Shennecossett Golf Course

Club information
- Location: 93 Plant Street Groton, Connecticut, U.S.
- Established: 1898; 128 years ago
- Type: Public
- Owner: Town of Groton
- Tota holes: 18
- Tournaments: Connecticut Open (1910s event) : 1915, 1916; Connecticut Amateur : 1922, 1923, 1926; Connecticut Open: 1960;
- Website: www.groton-ct.gov/departments/parksrec/shenny/index.php/
- Par: 71
- Length: 6,562 yards (6,000 m)

= Shennecossett Golf Course =

Golf course in Groton, Connecticut

Shennecossett Golf Course is a municipal golf course located in Groton, Connecticut. The origins of the course go back to 1898 when Thomas Avery, a local resident, established a four-hole course on his farm. Shennecossett changed significantly over the next few decades, including a redesign by Donald Ross, eventually evolving into a full 18-hole country club. In the 1960s, the town of Groton purchased the property, transforming it into a municipal course. In 1997, the town performed a "land swap" with the pharmaceutical company Pfizer, losing three holes to the corporation but gaining three along the Thames River and Long Island Sound. The acquisition of these new holes has, according to Golf Magazine, "turn[ed] the perennially solid muni into one of the deals of the century."

== History ==
The early days of the course go back to 1898. Thomas Avery, descendent of one of Groton's first settlers, established a four hole course on his property with "fairways extending on both sides on his barn and farmhouse." Over the next few years five more holes were added to create a nine-hole course. The club was constructed on territory once occupied by the Pequot and Mohegan Native American tribes. The word "Shennecossett" means "level land" in the Pequot language.

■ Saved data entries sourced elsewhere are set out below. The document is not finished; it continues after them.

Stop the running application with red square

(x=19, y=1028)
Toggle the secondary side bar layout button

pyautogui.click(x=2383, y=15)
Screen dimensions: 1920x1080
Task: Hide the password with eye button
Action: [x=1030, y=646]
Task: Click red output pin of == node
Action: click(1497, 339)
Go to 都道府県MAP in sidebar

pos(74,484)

During this era, a summer resort, the Griswold Hotel, was built adjacent to the course. During the early 20th century, the owner of the hotel, Morton Plant, was buying much local property, including property from Thomas Avery. Plant ultimately bought his golf course and, over the course of the years 1913 and 1914, added several more holes to create a full 18-hole course. A clubhouse was also constructed during this era and opened to the public on June 9, 1914. On August 10, 1916, the club became the 128th "active member" of the USGA. During this era, this property was referred to as "Shennecossett Country Club." Scottish-born pro Alex Smith was the club professional at the time. He "remained for many years." Smith broke the course record with a 69 during this era.

In 1926, the well-known golf course architect Donald Ross re-designed the course. Ross's design remained unchanged until the end of the century. During the early 20th century, Shennecossett hosted a number of significant tournaments including the Connecticut Open, a PGA Tour-level event. It also hosted the Connecticut Amateur several times in the 1920s. Club pro Smith was also able to attract some of the world's leading professionals to play exhibition matches at Shennecossett, including J.H. Taylor, Joe Kirkwood Sr., and Walter Hagen.

In 1945, the course was sold to Morton Mencher along with the adjacent Griswold Hotel. The name of the course was re-titled the Griswold Hotel and Country Club. Despite this, it was often informally known as "the Shennecossett" during this era. Under the new ownership, the course hosted the Connecticut Open, the state's official open, for the only time in its history. The legendary Harry Cooper served as club pro during this era.

In the 1960s, the town of Groton attempted to buy the course. In 1964, the town began negotiating with Milton Slosberg, the owner of the course. During this era, the town also applied for financial aid from the federal government to buy the course. The town requested for 50% of the funds to purchase the course. The application was rejected. The town's Recreation Commission still supported the project and supported the town's next application, this one to the state government. The town intended to apply for 50% aid as they had earlier to the federal government that would be worth $507,000. In early 1967, the State of Connecticut's Attorney General Office looked at the application. Despite initial reservations, they ultimately approved the application. On August 25, 1967, the town purchased the course. They placed a $450,000 down payment on the property. The state government would pay the remaining half.

In 1997, the club performed a "land swap" with the pharmaceutical company Pfizer. The corporation purchased territory consisting of three holes of the course but granted the club a significant amount of its territory. The club created three new holes with the new territory along the Thames River and Long Island Sound. Golf Magazine praised the addition of these new seaside holes, stating that they helped transform the "perennially solid muni into one of the deals of the century."

In 1994, The Hartford Courant noted that Shennecossett's par-3 4th hole was rated the top par-3 in the state by the state's club pros. In 2004, it was included in Golf Magazine's Thrifty 50, one of the top American courses recreational golfers could play for less than $50.

== Scorecard ==
In the early years, during the 1920s, the course measured 6,512 yards from the back tees. Overall, the total yardage has not changed much at Shennecossett over the ensuing century. In the early 21st century, the yardage measured from the back blue tees is 6,562 yards.